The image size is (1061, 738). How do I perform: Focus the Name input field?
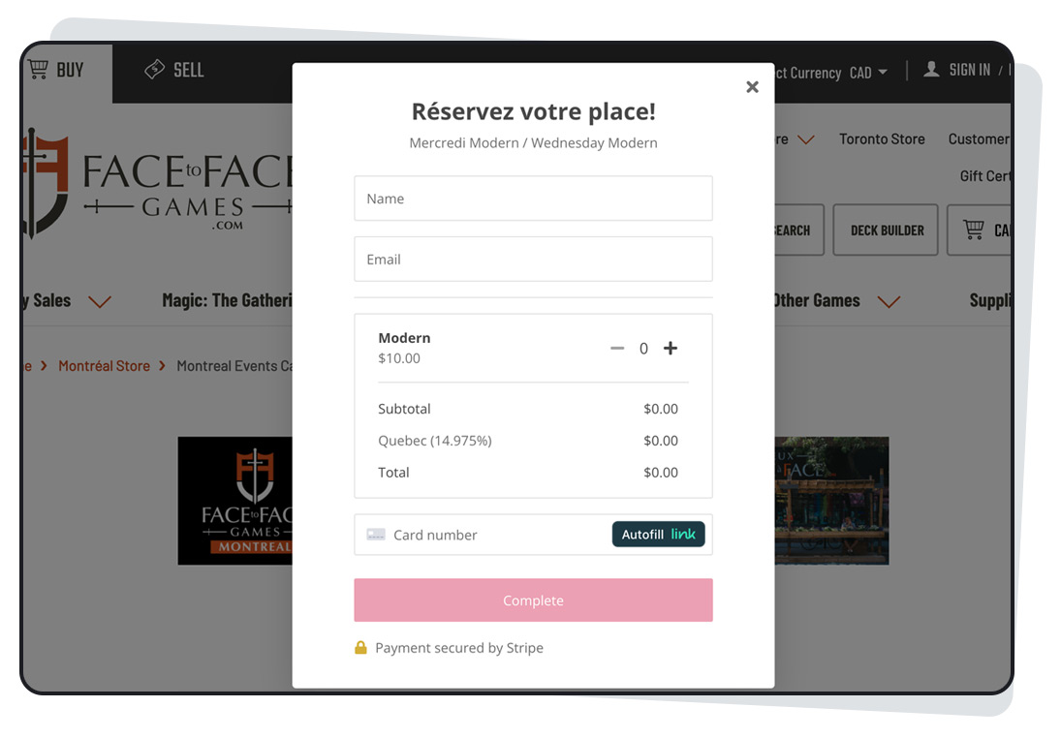(533, 199)
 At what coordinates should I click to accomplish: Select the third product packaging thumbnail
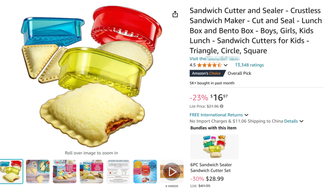click(64, 172)
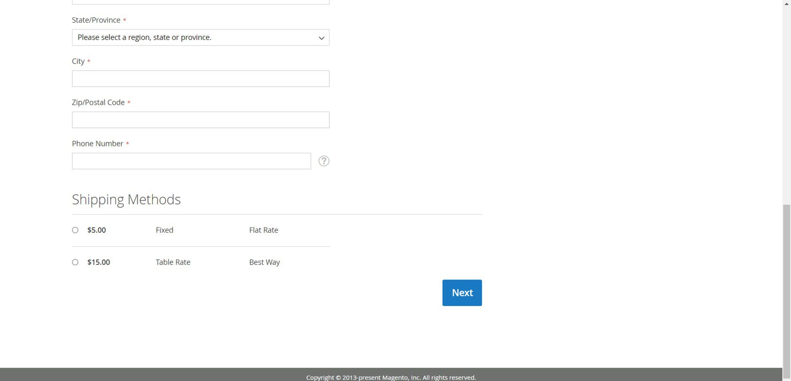Click the State/Province dropdown chevron arrow
The height and width of the screenshot is (381, 791).
[x=321, y=38]
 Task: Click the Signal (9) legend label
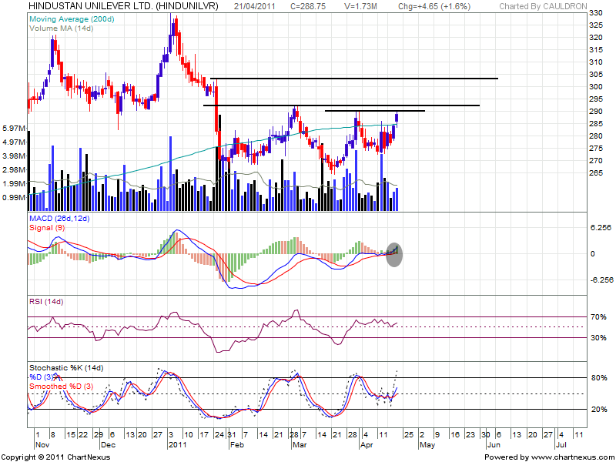pos(45,229)
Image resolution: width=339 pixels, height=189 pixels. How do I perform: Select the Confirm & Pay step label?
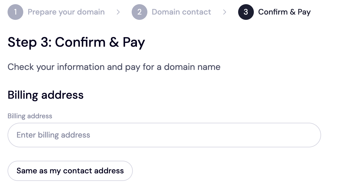click(x=284, y=12)
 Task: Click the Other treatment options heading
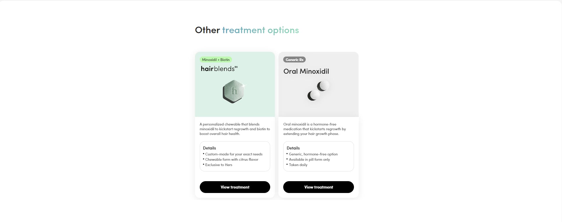(247, 30)
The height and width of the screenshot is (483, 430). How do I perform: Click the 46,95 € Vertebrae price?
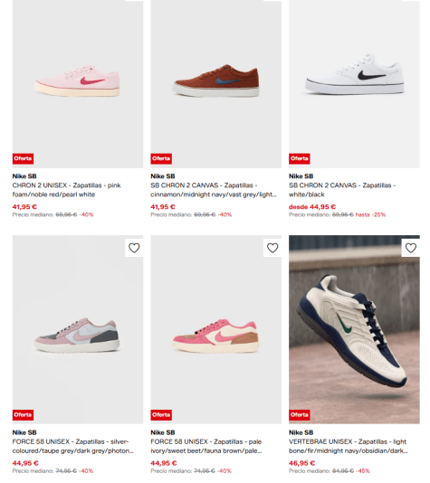point(301,463)
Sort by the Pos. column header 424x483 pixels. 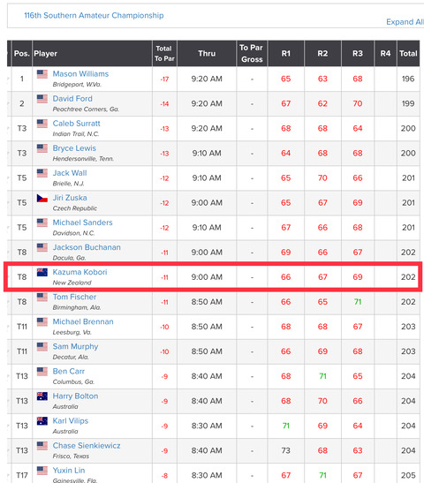pos(21,53)
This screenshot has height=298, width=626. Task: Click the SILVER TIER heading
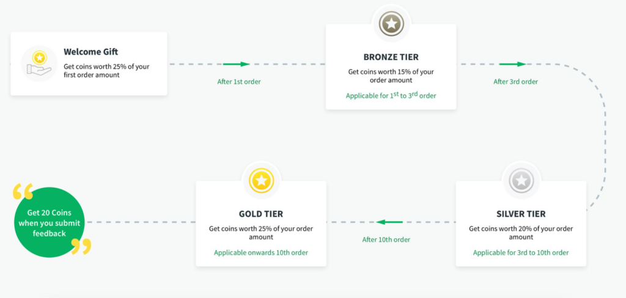click(521, 214)
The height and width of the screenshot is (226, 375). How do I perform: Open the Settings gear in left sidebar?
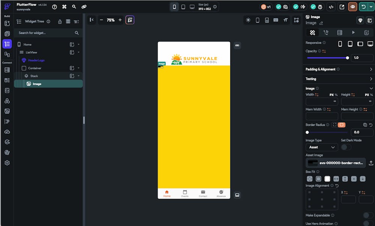pyautogui.click(x=7, y=163)
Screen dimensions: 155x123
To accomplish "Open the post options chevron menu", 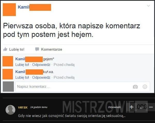I will pyautogui.click(x=148, y=6).
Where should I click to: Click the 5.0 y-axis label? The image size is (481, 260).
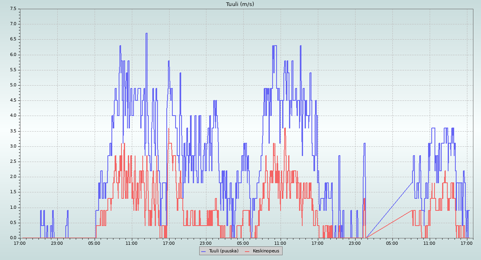[13, 85]
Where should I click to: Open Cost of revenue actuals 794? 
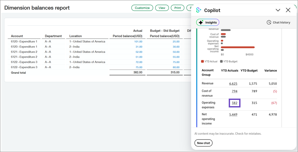(235, 91)

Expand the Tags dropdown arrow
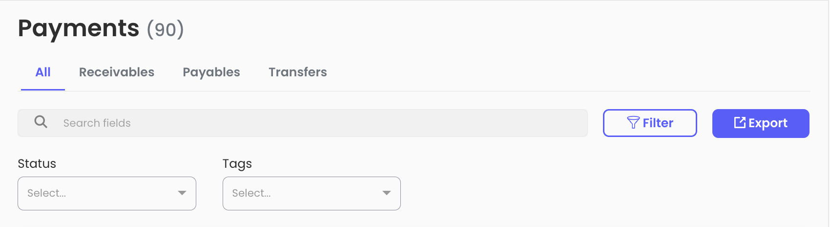[387, 193]
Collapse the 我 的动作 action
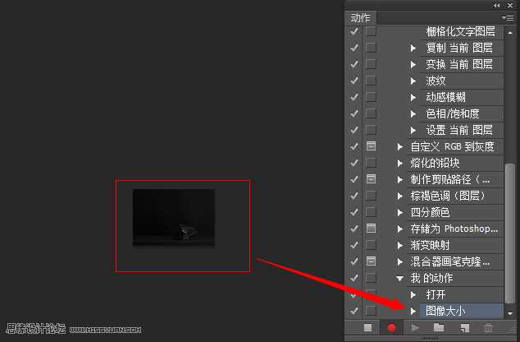The image size is (520, 342). click(400, 278)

________________________________________

[What is being asked]:
Please write out, exactly, every line from the line with "Where should I click to: Open" through the final line of the data above, leaving out pictures.

[Solution to this task]:
Where should I click to: Open Cost of revenue actuals 794? 
(235, 91)

Expand the Tags dropdown arrow
[387, 193]
Collapse the 我 的动作 action
The image size is (520, 342). click(400, 278)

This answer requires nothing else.